▶ **Instruction**
Rewrite the lines below with every "Viewport" changed to "Display area" and all other text kept the same. Leave the pictures out of your answer.

▶ **Dataset records**
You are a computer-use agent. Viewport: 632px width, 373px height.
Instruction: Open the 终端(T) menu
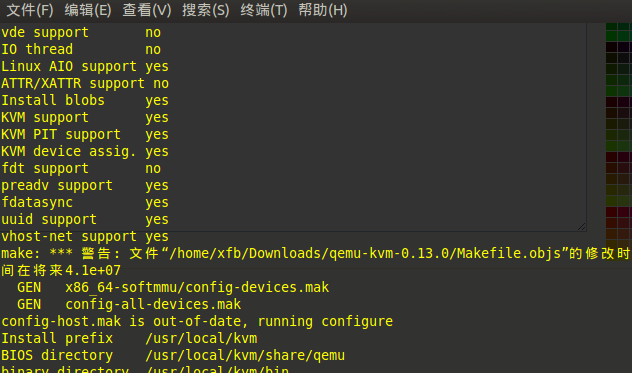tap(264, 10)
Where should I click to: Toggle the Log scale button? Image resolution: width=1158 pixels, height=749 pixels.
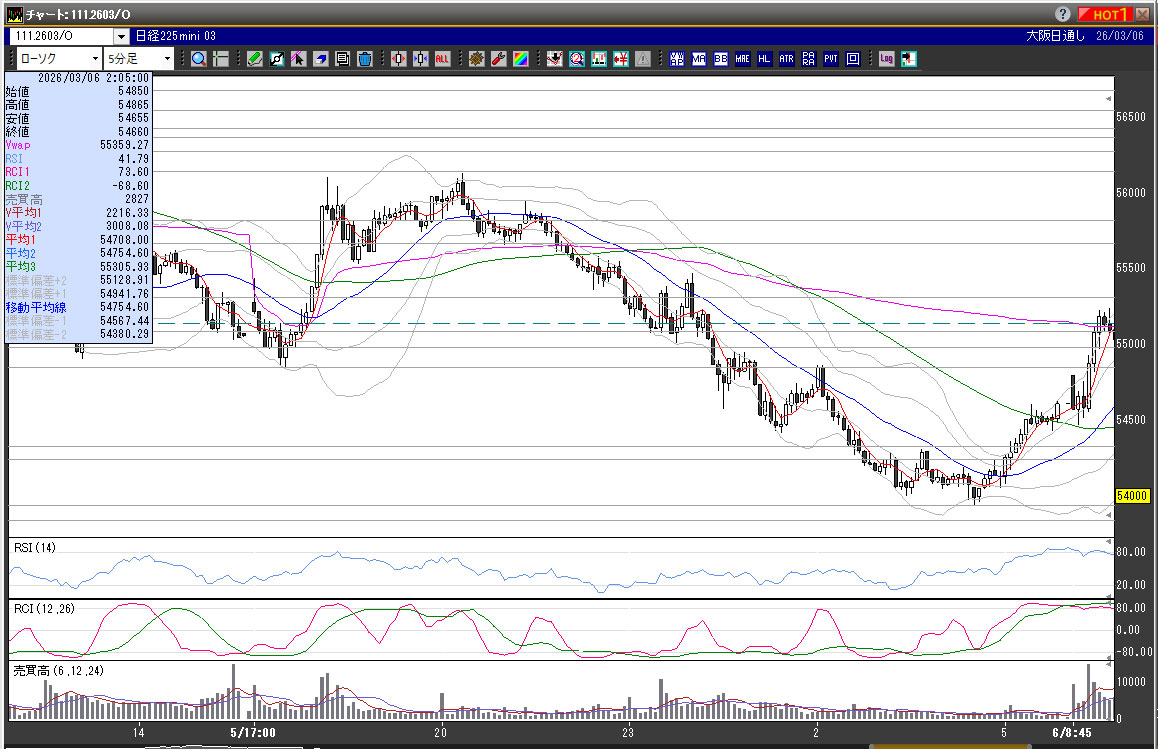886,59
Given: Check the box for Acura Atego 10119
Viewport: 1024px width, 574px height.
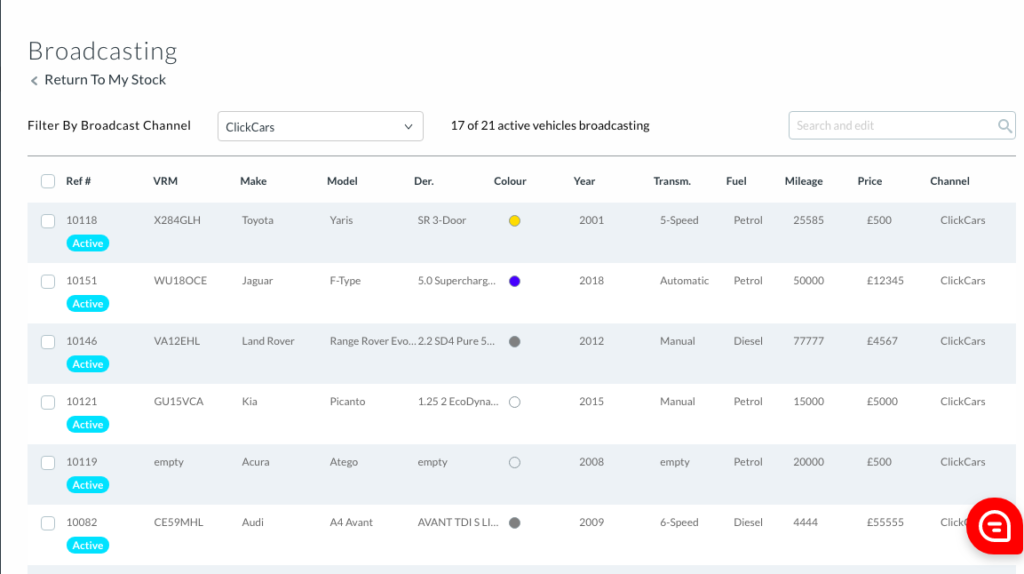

▶ **Exercise result**
You are a computer-use agent. Display area: 632px width, 373px height.
Instruction: Open the 终端(T) menu
tap(264, 10)
Where should I click to: Toggle the Log scale button? Image resolution: width=1158 pixels, height=749 pixels.
886,59
Given: Check the box for Acura Atego 10119
Display area: 1024px width, 574px height.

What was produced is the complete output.